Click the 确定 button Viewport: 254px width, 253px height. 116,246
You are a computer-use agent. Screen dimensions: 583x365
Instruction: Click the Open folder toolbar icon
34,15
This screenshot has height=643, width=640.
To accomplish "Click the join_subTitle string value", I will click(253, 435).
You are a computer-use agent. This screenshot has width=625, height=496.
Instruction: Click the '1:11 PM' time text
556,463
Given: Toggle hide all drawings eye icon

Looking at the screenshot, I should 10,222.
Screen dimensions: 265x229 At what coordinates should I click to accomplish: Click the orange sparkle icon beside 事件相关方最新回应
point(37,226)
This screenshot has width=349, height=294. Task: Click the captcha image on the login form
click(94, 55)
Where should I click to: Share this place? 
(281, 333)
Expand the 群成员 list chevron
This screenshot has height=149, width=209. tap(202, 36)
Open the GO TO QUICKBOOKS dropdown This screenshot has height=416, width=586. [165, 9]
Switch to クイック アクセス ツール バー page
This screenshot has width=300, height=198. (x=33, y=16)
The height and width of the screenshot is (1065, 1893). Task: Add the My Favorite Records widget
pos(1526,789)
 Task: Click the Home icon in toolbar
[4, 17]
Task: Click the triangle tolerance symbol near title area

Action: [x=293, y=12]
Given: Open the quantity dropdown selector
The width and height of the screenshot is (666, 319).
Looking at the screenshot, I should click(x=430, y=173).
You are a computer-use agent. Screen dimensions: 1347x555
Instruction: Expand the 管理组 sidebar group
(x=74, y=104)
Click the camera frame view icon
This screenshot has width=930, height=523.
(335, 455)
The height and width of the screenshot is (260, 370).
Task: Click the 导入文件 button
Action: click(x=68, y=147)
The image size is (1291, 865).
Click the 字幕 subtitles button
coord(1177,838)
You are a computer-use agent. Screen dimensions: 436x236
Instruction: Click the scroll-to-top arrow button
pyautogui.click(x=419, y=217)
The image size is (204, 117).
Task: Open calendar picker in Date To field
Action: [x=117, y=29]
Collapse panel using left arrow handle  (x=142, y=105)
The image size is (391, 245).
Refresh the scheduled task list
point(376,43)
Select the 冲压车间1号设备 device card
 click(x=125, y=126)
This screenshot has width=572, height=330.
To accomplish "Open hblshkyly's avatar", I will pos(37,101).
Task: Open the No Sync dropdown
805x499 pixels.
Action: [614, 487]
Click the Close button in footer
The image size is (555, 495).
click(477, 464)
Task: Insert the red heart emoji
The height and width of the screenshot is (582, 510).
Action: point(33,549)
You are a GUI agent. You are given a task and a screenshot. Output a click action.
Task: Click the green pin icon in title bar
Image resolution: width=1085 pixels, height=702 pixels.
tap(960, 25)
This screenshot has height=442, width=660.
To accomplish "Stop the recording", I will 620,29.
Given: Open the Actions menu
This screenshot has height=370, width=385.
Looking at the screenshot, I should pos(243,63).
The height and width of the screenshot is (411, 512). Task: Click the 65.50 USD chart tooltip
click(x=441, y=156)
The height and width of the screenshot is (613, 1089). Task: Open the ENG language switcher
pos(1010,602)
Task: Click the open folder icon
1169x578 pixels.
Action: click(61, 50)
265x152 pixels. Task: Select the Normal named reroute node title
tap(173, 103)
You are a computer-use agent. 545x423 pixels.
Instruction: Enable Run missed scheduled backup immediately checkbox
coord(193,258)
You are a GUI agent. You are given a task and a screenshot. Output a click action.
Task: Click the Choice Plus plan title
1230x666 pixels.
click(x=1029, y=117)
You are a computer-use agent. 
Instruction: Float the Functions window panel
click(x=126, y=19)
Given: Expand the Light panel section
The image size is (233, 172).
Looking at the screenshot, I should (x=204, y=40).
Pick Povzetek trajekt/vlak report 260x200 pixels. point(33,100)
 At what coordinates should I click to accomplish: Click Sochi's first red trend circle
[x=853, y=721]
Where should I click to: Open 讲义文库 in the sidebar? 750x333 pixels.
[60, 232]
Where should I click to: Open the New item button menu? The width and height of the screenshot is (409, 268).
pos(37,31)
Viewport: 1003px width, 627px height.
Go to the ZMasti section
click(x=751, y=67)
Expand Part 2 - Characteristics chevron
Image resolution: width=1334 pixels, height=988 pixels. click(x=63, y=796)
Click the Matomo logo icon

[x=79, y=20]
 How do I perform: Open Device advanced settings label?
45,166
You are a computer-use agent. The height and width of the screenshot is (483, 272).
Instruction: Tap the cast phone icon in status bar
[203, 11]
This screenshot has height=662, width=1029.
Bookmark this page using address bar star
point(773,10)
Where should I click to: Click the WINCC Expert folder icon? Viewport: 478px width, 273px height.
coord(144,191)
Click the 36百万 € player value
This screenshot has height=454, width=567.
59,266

- What to do -
Restate every record verbatim.

- Task solution -
Click the 确定 button Viewport: 254px width, 253px height. 116,246
You are a computer-use agent. Screen dimensions: 583x365
Instruction: Click the Open folder toolbar icon
34,15
This screenshot has height=643, width=640.
To accomplish "Click the join_subTitle string value", I will click(253, 435).
You are a computer-use agent. This screenshot has width=625, height=496.
Instruction: Click the '1:11 PM' time text
556,463
Given: Toggle hide all drawings eye icon

Looking at the screenshot, I should 10,222.
Screen dimensions: 265x229 At what coordinates should I click to accomplish: Click the orange sparkle icon beside 事件相关方最新回应
point(37,226)
This screenshot has width=349, height=294. Task: Click the captcha image on the login form
click(94, 55)
Where should I click to: Share this place? 
(281, 333)
Expand the 群成员 list chevron
This screenshot has height=149, width=209. tap(202, 36)
Open the GO TO QUICKBOOKS dropdown This screenshot has height=416, width=586. [165, 9]
Switch to クイック アクセス ツール バー page
This screenshot has width=300, height=198. (x=33, y=16)
The height and width of the screenshot is (1065, 1893). Task: Add the My Favorite Records widget
pos(1526,789)
 Task: Click the Home icon in toolbar
[4, 17]
Task: Click the triangle tolerance symbol near title area

Action: [x=293, y=12]
Given: Open the quantity dropdown selector
The width and height of the screenshot is (666, 319).
Looking at the screenshot, I should click(x=430, y=173).
You are a computer-use agent. Screen dimensions: 1347x555
Instruction: Expand the 管理组 sidebar group
(x=74, y=104)
Click the camera frame view icon
This screenshot has width=930, height=523.
(335, 455)
The height and width of the screenshot is (260, 370).
Task: Click the 导入文件 button
Action: click(x=68, y=147)
The image size is (1291, 865).
Click the 字幕 subtitles button
coord(1177,838)
You are a computer-use agent. Screen dimensions: 436x236
Instruction: Click the scroll-to-top arrow button
pyautogui.click(x=419, y=217)
The image size is (204, 117).
Task: Open calendar picker in Date To field
Action: [x=117, y=29]
Collapse panel using left arrow handle  (x=142, y=105)
The image size is (391, 245).
Refresh the scheduled task list
point(376,43)
Select the 冲压车间1号设备 device card
 click(x=125, y=126)
This screenshot has width=572, height=330.
To accomplish "Open hblshkyly's avatar", I will pos(37,101).
Task: Open the No Sync dropdown
805x499 pixels.
Action: [614, 487]
Click the Close button in footer
The image size is (555, 495).
click(477, 464)
Task: Insert the red heart emoji
The height and width of the screenshot is (582, 510).
Action: point(33,549)
You are a GUI agent. You are given a task and a screenshot. Output a click action.
Task: Click the green pin icon in title bar
Image resolution: width=1085 pixels, height=702 pixels.
tap(960, 25)
This screenshot has height=442, width=660.
To accomplish "Stop the recording", I will 620,29.
Given: Open the Actions menu
This screenshot has height=370, width=385.
Looking at the screenshot, I should pos(243,63).
The height and width of the screenshot is (411, 512). Task: Click the 65.50 USD chart tooltip
click(x=441, y=156)
The height and width of the screenshot is (613, 1089). Task: Open the ENG language switcher
pos(1010,602)
Task: Click the open folder icon
1169x578 pixels.
Action: click(61, 50)
265x152 pixels. Task: Select the Normal named reroute node title
tap(173, 103)
You are a computer-use agent. 545x423 pixels.
Instruction: Enable Run missed scheduled backup immediately checkbox
coord(193,258)
You are a GUI agent. You are given a task and a screenshot. Output a click action.
Task: Click the Choice Plus plan title
1230x666 pixels.
click(x=1029, y=117)
You are a computer-use agent. 
Instruction: Float the Functions window panel
click(x=126, y=19)
Given: Expand the Light panel section
The image size is (233, 172).
Looking at the screenshot, I should (x=204, y=40).
Pick Povzetek trajekt/vlak report 260x200 pixels. point(33,100)
 At what coordinates should I click to accomplish: Click Sochi's first red trend circle
[x=853, y=721]
Where should I click to: Open 讲义文库 in the sidebar? 750x333 pixels.
[60, 232]
Where should I click to: Open the New item button menu? The width and height of the screenshot is (409, 268).
pos(37,31)
Viewport: 1003px width, 627px height.
Go to the ZMasti section
click(x=751, y=67)
Expand Part 2 - Characteristics chevron
Image resolution: width=1334 pixels, height=988 pixels. click(x=63, y=796)
Click the Matomo logo icon

[x=79, y=20]
 How do I perform: Open Device advanced settings label?
45,166
You are a computer-use agent. The height and width of the screenshot is (483, 272).
Instruction: Tap the cast phone icon in status bar
[203, 11]
This screenshot has height=662, width=1029.
Bookmark this page using address bar star
point(773,10)
Where should I click to: Click the WINCC Expert folder icon? Viewport: 478px width, 273px height.
coord(144,191)
Click the 36百万 € player value
This screenshot has height=454, width=567.
59,266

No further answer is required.